--- START ---

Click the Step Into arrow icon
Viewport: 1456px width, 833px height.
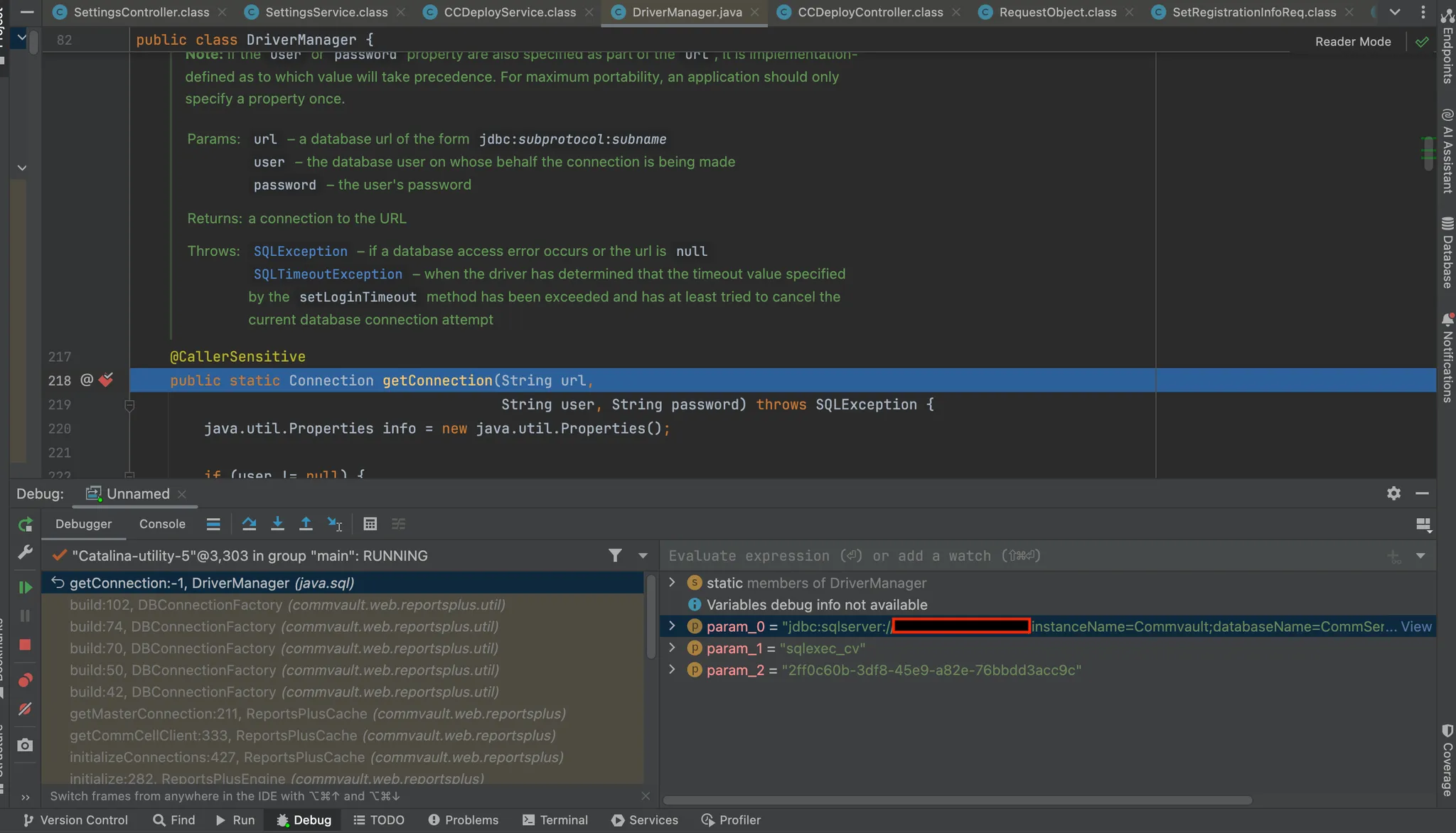(x=277, y=525)
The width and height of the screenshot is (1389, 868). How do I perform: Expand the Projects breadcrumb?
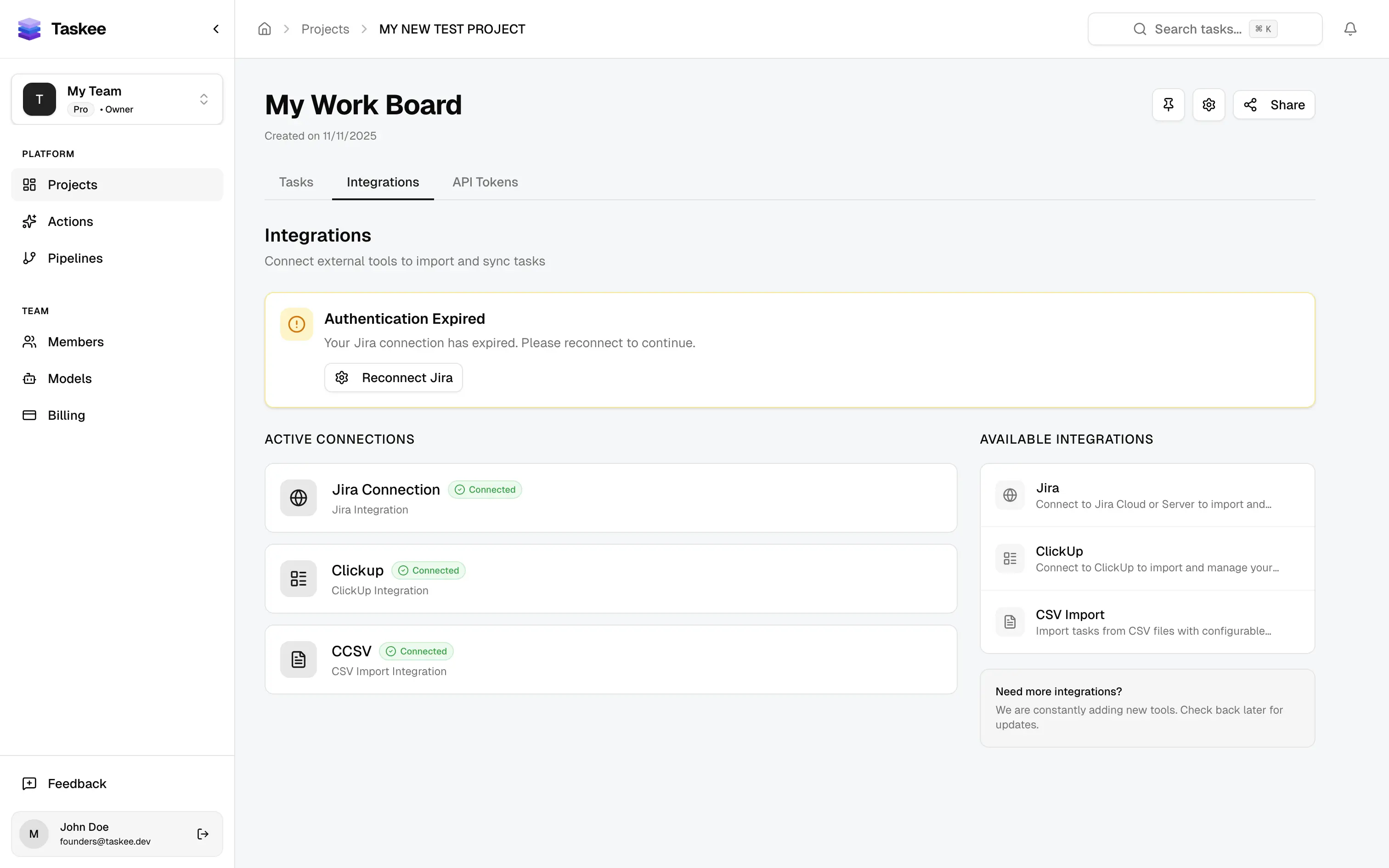(325, 28)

--- END ---

• [TASK] Please copy the data shown above, line by line and exactly, omitting the images.

• [RESPONSE]
Click the Step Into arrow icon
Viewport: 1456px width, 833px height.
(x=277, y=525)
The width and height of the screenshot is (1389, 868). How do I perform: Expand the Projects breadcrumb?
(325, 28)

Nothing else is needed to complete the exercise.